- _Required work_
Search the listing for "computer" and copy every line where it appears.

- _Data_

_____

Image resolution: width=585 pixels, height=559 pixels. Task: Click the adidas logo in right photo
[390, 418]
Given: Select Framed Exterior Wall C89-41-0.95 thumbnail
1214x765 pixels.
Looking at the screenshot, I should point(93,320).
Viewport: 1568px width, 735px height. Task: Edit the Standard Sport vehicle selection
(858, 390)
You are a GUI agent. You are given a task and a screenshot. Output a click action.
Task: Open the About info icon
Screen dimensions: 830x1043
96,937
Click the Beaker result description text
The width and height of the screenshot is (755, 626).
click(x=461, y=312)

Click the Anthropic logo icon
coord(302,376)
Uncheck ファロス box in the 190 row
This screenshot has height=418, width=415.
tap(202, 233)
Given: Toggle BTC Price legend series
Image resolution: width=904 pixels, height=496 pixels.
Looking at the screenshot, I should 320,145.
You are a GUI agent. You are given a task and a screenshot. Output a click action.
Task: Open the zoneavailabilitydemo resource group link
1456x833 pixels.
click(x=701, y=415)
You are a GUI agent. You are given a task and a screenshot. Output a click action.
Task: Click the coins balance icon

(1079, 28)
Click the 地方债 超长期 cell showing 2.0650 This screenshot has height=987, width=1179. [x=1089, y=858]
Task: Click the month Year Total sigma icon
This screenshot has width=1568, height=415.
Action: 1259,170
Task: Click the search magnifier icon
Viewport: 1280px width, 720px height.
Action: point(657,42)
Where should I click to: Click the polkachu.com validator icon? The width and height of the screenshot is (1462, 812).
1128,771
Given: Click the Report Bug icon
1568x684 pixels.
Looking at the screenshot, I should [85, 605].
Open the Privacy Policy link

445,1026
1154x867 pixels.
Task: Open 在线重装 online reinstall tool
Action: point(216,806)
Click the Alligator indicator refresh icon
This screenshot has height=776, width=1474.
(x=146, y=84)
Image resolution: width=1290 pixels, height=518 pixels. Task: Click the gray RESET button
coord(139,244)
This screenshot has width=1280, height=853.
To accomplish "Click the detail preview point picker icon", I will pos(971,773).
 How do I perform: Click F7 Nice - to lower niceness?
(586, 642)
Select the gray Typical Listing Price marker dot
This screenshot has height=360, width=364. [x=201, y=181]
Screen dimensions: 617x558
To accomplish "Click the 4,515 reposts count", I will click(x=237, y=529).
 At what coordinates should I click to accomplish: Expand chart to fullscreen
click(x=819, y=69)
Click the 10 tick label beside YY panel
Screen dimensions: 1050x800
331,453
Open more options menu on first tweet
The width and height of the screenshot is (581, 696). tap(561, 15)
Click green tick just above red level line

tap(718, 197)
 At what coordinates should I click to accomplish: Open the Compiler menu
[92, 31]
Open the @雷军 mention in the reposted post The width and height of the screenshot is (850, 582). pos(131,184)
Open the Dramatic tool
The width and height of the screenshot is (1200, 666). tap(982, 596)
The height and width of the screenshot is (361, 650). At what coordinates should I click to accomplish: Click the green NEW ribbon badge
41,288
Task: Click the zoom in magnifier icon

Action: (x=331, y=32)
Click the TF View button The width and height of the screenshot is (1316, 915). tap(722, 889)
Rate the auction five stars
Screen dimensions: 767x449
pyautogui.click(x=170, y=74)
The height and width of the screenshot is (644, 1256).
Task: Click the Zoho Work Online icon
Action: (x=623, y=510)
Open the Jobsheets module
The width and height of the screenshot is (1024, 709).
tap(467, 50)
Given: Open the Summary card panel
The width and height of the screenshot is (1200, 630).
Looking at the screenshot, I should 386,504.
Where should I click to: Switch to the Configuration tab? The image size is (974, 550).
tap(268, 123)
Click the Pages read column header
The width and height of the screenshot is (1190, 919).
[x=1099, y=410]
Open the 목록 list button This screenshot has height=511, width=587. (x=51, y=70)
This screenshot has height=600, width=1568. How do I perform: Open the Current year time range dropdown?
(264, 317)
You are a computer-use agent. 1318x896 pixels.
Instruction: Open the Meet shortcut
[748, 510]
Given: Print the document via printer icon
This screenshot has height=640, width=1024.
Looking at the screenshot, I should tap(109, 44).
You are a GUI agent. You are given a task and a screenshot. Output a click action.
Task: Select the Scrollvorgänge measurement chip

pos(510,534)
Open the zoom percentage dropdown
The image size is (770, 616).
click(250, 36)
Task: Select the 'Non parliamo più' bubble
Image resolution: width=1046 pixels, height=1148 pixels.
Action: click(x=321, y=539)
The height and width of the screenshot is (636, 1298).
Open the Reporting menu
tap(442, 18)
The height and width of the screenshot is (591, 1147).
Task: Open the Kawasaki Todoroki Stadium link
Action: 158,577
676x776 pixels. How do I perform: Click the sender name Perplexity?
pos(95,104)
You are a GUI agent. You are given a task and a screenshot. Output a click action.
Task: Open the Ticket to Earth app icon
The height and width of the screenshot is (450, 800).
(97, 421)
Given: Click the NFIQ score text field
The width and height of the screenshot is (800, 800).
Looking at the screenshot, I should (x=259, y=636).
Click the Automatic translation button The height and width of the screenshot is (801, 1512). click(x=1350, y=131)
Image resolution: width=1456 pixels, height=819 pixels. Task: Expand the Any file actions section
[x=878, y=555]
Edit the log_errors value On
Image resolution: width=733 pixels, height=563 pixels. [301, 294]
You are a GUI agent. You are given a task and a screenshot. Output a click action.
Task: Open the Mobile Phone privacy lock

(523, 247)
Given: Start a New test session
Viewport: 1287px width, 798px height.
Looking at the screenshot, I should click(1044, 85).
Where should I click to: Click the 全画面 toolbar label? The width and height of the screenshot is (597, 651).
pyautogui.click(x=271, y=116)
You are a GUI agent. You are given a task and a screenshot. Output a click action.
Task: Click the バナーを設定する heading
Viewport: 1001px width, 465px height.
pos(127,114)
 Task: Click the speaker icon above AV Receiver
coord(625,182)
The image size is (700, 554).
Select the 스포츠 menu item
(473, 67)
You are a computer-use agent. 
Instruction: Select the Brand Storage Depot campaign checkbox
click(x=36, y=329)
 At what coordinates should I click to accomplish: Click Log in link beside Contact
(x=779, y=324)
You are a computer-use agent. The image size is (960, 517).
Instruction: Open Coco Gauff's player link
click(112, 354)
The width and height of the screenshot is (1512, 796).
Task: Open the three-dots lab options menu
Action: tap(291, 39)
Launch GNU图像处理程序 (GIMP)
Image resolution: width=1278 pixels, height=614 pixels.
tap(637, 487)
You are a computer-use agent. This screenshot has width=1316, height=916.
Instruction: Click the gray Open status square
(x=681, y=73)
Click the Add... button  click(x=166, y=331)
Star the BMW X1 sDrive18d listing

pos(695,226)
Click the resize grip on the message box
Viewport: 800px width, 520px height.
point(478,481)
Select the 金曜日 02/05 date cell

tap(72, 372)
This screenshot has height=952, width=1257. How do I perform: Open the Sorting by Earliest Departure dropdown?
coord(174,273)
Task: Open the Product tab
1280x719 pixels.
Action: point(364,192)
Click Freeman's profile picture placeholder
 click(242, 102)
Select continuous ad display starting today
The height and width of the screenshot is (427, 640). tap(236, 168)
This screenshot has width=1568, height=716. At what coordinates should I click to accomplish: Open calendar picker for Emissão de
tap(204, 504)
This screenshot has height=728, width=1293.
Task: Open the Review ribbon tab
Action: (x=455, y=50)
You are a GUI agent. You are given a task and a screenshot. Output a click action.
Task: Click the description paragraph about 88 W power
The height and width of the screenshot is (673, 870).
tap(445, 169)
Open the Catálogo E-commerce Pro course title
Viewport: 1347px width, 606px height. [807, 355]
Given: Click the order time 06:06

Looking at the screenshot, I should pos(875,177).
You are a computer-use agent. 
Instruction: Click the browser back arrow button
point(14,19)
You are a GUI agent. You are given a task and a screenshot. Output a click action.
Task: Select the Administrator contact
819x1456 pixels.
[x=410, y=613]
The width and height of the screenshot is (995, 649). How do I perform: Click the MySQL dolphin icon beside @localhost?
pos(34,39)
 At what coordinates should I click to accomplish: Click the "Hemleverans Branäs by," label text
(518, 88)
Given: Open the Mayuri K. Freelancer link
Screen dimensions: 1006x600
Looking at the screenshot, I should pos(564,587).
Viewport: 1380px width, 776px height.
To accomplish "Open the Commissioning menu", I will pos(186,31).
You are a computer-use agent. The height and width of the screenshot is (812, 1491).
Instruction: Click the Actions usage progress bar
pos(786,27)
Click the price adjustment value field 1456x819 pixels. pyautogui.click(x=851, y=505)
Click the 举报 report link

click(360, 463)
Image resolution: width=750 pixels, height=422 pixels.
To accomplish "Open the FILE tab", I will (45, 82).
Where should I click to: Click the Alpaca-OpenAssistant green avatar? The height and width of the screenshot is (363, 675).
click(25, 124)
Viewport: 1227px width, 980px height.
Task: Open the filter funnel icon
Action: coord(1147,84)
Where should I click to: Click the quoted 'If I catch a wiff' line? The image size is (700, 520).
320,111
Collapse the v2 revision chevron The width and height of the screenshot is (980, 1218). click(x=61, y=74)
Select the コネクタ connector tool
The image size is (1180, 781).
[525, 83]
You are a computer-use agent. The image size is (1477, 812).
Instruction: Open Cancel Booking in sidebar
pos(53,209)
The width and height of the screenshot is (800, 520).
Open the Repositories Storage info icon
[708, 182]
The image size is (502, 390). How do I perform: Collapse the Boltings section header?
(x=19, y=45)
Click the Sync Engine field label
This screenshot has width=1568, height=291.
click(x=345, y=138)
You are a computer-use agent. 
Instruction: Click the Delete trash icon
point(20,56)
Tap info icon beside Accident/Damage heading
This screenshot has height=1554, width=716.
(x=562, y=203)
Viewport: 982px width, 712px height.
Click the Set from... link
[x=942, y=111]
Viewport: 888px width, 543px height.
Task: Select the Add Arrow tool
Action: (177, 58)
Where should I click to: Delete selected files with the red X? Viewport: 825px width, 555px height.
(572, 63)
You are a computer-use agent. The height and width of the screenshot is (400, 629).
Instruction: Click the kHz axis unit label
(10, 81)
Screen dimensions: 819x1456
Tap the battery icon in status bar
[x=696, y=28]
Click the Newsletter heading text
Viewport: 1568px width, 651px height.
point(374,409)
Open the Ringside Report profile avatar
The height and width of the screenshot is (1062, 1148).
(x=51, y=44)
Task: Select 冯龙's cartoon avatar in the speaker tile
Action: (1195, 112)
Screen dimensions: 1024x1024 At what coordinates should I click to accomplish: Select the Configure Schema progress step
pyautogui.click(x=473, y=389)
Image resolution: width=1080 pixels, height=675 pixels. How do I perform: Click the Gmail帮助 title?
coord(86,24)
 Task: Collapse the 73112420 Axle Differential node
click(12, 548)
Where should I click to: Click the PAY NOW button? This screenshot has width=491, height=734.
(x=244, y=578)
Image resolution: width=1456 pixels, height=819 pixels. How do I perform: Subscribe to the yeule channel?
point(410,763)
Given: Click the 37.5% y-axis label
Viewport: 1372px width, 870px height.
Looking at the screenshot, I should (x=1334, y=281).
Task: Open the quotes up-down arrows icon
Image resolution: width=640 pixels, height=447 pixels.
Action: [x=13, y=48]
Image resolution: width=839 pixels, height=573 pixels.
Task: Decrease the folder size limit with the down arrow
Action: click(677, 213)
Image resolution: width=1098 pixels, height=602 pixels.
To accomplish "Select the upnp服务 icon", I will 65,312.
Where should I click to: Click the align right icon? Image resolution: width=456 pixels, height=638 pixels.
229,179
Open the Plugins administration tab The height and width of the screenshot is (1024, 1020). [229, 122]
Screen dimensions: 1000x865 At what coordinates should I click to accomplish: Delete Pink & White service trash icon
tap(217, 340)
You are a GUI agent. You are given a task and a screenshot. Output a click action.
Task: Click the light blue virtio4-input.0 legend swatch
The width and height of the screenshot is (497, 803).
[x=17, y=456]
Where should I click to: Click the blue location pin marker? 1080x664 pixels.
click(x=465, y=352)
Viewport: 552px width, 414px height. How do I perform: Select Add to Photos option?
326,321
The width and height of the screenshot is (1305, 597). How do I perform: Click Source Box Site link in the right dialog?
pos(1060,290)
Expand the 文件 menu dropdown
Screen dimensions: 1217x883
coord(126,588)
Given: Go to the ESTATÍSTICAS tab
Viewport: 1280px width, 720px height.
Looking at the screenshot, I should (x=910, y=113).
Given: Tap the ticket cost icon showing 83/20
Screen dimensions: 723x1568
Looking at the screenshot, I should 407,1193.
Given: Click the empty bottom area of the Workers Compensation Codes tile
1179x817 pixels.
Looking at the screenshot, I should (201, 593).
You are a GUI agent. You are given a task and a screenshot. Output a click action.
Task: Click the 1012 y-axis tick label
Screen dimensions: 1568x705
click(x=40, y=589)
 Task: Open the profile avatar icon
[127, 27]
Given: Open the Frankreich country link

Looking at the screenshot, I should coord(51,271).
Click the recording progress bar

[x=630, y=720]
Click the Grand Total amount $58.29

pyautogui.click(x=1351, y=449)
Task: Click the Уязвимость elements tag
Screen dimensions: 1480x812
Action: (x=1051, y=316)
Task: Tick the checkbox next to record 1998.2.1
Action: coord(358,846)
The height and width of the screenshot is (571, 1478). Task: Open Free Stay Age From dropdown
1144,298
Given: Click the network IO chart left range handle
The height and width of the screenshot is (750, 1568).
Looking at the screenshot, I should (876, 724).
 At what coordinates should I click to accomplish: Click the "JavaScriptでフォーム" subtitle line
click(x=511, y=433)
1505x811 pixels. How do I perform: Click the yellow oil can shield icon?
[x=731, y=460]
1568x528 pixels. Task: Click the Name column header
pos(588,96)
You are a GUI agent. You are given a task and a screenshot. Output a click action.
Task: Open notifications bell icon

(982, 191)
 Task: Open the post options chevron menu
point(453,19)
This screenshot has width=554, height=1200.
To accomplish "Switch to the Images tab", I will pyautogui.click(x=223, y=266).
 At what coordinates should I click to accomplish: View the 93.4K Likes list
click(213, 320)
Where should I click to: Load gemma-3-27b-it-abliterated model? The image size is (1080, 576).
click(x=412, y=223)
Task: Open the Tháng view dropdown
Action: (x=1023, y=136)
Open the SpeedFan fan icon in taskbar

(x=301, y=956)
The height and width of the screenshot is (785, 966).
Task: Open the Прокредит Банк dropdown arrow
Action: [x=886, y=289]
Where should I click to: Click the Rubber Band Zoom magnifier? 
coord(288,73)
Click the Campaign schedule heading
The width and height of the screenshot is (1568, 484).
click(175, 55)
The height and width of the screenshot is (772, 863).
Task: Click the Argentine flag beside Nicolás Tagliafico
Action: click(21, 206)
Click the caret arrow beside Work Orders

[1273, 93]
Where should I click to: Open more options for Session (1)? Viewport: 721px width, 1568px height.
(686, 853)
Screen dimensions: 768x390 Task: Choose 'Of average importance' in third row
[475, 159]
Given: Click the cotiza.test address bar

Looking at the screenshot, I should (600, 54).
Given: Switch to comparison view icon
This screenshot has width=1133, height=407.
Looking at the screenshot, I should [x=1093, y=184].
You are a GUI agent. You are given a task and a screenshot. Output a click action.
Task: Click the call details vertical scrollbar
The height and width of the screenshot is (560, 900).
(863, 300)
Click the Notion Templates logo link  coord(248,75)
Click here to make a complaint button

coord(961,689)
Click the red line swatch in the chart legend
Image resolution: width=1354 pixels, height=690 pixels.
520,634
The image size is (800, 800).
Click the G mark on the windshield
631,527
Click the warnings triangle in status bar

_____

- _Written reply_
You are a computer-use agent. 1318x896 pixels.
You are a computer-use agent. 
You are a computer-use agent. The image size is (960, 517).
You are a computer-use agent. This screenshot has width=1316, height=916.
You are a computer-use agent. 
You are a computer-use agent. The height and width of the screenshot is (812, 1491).
You are a computer-use agent. The image size is (1477, 812).
You are a computer-use agent. 
You are a computer-use agent. The height and width of the screenshot is (400, 629).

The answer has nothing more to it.